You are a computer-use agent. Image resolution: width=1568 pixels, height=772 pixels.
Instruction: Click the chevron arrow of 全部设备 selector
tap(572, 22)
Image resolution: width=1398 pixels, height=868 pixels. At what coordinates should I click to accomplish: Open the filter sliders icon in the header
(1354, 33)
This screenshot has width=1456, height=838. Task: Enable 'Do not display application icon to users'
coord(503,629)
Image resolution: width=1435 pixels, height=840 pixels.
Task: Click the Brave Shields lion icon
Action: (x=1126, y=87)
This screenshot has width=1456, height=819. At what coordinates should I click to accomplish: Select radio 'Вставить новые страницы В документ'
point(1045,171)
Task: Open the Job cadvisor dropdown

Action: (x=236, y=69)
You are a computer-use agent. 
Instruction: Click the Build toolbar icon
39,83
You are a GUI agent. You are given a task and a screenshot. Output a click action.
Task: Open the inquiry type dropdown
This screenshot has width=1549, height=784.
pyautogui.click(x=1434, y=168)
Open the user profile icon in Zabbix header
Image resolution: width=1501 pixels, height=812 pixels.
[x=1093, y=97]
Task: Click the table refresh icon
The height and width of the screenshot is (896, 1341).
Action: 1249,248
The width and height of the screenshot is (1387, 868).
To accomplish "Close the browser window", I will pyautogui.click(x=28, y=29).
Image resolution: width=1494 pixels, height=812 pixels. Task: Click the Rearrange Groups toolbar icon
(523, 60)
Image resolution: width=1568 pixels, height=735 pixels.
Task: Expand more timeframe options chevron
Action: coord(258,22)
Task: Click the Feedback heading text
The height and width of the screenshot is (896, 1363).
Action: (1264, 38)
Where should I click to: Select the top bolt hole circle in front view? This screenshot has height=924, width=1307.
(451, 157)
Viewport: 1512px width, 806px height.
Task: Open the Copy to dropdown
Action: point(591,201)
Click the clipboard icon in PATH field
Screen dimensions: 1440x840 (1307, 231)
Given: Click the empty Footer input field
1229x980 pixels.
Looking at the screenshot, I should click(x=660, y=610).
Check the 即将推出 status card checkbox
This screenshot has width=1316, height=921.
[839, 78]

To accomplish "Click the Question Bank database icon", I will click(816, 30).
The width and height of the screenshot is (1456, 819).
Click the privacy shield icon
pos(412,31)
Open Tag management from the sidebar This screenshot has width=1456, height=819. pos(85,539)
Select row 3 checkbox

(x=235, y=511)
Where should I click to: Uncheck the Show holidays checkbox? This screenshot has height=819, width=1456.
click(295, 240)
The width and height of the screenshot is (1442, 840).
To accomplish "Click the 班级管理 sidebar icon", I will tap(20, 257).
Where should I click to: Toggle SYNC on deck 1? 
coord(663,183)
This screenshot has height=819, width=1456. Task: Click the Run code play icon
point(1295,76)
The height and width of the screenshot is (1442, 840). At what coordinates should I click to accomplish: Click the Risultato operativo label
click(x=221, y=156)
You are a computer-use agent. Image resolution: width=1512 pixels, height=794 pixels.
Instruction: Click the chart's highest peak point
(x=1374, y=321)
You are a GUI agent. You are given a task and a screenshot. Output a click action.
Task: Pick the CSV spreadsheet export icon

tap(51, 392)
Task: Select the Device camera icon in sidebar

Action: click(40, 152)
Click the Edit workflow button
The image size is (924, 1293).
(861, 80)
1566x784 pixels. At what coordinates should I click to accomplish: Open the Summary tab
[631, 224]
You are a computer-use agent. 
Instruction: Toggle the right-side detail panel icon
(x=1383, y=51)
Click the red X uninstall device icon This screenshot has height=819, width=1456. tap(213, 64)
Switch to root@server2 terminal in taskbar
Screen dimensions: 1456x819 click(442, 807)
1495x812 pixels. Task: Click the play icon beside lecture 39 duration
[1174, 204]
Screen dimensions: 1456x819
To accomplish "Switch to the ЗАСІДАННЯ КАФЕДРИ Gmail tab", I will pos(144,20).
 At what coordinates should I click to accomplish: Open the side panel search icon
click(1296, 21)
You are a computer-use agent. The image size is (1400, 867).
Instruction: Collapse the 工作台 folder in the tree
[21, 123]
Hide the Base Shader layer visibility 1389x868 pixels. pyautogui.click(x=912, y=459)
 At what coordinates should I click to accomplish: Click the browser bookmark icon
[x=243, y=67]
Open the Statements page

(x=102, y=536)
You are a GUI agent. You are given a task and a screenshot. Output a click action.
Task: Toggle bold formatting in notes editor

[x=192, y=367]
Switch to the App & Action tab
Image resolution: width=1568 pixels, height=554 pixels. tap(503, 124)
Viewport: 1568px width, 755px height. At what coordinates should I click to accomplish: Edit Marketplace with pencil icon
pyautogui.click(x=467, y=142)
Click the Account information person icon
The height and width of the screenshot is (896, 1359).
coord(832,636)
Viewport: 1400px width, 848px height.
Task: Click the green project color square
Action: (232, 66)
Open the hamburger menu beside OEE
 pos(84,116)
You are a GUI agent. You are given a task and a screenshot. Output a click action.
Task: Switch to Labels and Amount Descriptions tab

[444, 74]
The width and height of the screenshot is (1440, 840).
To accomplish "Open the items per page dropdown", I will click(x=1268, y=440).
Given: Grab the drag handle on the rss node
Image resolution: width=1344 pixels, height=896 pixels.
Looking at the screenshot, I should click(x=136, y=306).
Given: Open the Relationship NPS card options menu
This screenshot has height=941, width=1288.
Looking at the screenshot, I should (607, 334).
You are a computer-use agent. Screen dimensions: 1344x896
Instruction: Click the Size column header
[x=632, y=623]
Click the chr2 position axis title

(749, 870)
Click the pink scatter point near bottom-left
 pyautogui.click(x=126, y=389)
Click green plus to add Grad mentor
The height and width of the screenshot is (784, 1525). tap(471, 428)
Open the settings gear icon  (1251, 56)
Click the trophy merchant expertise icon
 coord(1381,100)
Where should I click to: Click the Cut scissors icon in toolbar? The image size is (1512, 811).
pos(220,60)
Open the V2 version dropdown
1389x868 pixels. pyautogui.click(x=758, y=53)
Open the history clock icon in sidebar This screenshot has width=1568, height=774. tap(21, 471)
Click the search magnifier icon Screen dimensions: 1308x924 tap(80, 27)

#####

### TASK DETAILS
Write out the data again, exactly and in full.

### REPLY
You are a computer-use agent. Image resolution: width=1568 pixels, height=772 pixels.
Instruction: Click the chevron arrow of 全部设备 selector
tap(572, 22)
Image resolution: width=1398 pixels, height=868 pixels. At what coordinates should I click to accomplish: Open the filter sliders icon in the header
(1354, 33)
This screenshot has width=1456, height=838. Task: Enable 'Do not display application icon to users'
coord(503,629)
Image resolution: width=1435 pixels, height=840 pixels.
Task: Click the Brave Shields lion icon
Action: (x=1126, y=87)
This screenshot has width=1456, height=819. At what coordinates should I click to accomplish: Select radio 'Вставить новые страницы В документ'
point(1045,171)
Task: Open the Job cadvisor dropdown

Action: (x=236, y=69)
You are a computer-use agent. 
Instruction: Click the Build toolbar icon
39,83
You are a GUI agent. You are given a task and a screenshot. Output a click action.
Task: Open the inquiry type dropdown
This screenshot has width=1549, height=784.
pyautogui.click(x=1434, y=168)
Open the user profile icon in Zabbix header
Image resolution: width=1501 pixels, height=812 pixels.
[x=1093, y=97]
Task: Click the table refresh icon
The height and width of the screenshot is (896, 1341).
Action: 1249,248
The width and height of the screenshot is (1387, 868).
To accomplish "Close the browser window", I will pyautogui.click(x=28, y=29).
Image resolution: width=1494 pixels, height=812 pixels. Task: Click the Rearrange Groups toolbar icon
(523, 60)
Image resolution: width=1568 pixels, height=735 pixels.
Task: Expand more timeframe options chevron
Action: coord(258,22)
Task: Click the Feedback heading text
The height and width of the screenshot is (896, 1363).
Action: (1264, 38)
Where should I click to: Select the top bolt hole circle in front view? This screenshot has height=924, width=1307.
(451, 157)
Viewport: 1512px width, 806px height.
Task: Open the Copy to dropdown
Action: point(591,201)
Click the clipboard icon in PATH field
Screen dimensions: 1440x840 (1307, 231)
Given: Click the empty Footer input field
1229x980 pixels.
Looking at the screenshot, I should click(x=660, y=610).
Check the 即将推出 status card checkbox
This screenshot has width=1316, height=921.
[839, 78]

To accomplish "Click the Question Bank database icon", I will click(816, 30).
The width and height of the screenshot is (1456, 819).
Click the privacy shield icon
pos(412,31)
Open Tag management from the sidebar This screenshot has width=1456, height=819. pos(85,539)
Select row 3 checkbox

(x=235, y=511)
Where should I click to: Uncheck the Show holidays checkbox? This screenshot has height=819, width=1456.
click(295, 240)
The width and height of the screenshot is (1442, 840).
To accomplish "Click the 班级管理 sidebar icon", I will tap(20, 257).
Where should I click to: Toggle SYNC on deck 1? 
coord(663,183)
This screenshot has height=819, width=1456. Task: Click the Run code play icon
point(1295,76)
The height and width of the screenshot is (1442, 840). At what coordinates should I click to accomplish: Click the Risultato operativo label
click(x=221, y=156)
You are a computer-use agent. Image resolution: width=1512 pixels, height=794 pixels.
Instruction: Click the chart's highest peak point
(x=1374, y=321)
You are a GUI agent. You are given a task and a screenshot. Output a click action.
Task: Pick the CSV spreadsheet export icon

tap(51, 392)
Task: Select the Device camera icon in sidebar

Action: click(40, 152)
Click the Edit workflow button
The image size is (924, 1293).
(861, 80)
1566x784 pixels. At what coordinates should I click to accomplish: Open the Summary tab
[631, 224]
You are a computer-use agent. 
Instruction: Toggle the right-side detail panel icon
(x=1383, y=51)
Click the red X uninstall device icon This screenshot has height=819, width=1456. tap(213, 64)
Switch to root@server2 terminal in taskbar
Screen dimensions: 1456x819 click(442, 807)
1495x812 pixels. Task: Click the play icon beside lecture 39 duration
[1174, 204]
Screen dimensions: 1456x819
To accomplish "Switch to the ЗАСІДАННЯ КАФЕДРИ Gmail tab", I will pos(144,20).
 At what coordinates should I click to accomplish: Open the side panel search icon
click(1296, 21)
You are a computer-use agent. The image size is (1400, 867).
Instruction: Collapse the 工作台 folder in the tree
[21, 123]
Hide the Base Shader layer visibility 1389x868 pixels. pyautogui.click(x=912, y=459)
 At what coordinates should I click to accomplish: Click the browser bookmark icon
[x=243, y=67]
Open the Statements page

(x=102, y=536)
You are a GUI agent. You are given a task and a screenshot. Output a click action.
Task: Toggle bold formatting in notes editor

[x=192, y=367]
Switch to the App & Action tab
Image resolution: width=1568 pixels, height=554 pixels. tap(503, 124)
Viewport: 1568px width, 755px height. At what coordinates should I click to accomplish: Edit Marketplace with pencil icon
pyautogui.click(x=467, y=142)
Click the Account information person icon
The height and width of the screenshot is (896, 1359).
coord(832,636)
Viewport: 1400px width, 848px height.
Task: Click the green project color square
Action: (232, 66)
Open the hamburger menu beside OEE
 pos(84,116)
You are a GUI agent. You are given a task and a screenshot. Output a click action.
Task: Switch to Labels and Amount Descriptions tab

[444, 74]
The width and height of the screenshot is (1440, 840).
To accomplish "Open the items per page dropdown", I will click(x=1268, y=440).
Given: Grab the drag handle on the rss node
Image resolution: width=1344 pixels, height=896 pixels.
Looking at the screenshot, I should click(x=136, y=306).
Given: Open the Relationship NPS card options menu
This screenshot has height=941, width=1288.
Looking at the screenshot, I should (607, 334).
You are a computer-use agent. Screen dimensions: 1344x896
Instruction: Click the Size column header
[x=632, y=623]
Click the chr2 position axis title

(749, 870)
Click the pink scatter point near bottom-left
 pyautogui.click(x=126, y=389)
Click green plus to add Grad mentor
The height and width of the screenshot is (784, 1525). tap(471, 428)
Open the settings gear icon  (1251, 56)
Click the trophy merchant expertise icon
 coord(1381,100)
Where should I click to: Click the Cut scissors icon in toolbar? The image size is (1512, 811).
pos(220,60)
Open the V2 version dropdown
1389x868 pixels. pyautogui.click(x=758, y=53)
Open the history clock icon in sidebar This screenshot has width=1568, height=774. tap(21, 471)
Click the search magnifier icon Screen dimensions: 1308x924 tap(80, 27)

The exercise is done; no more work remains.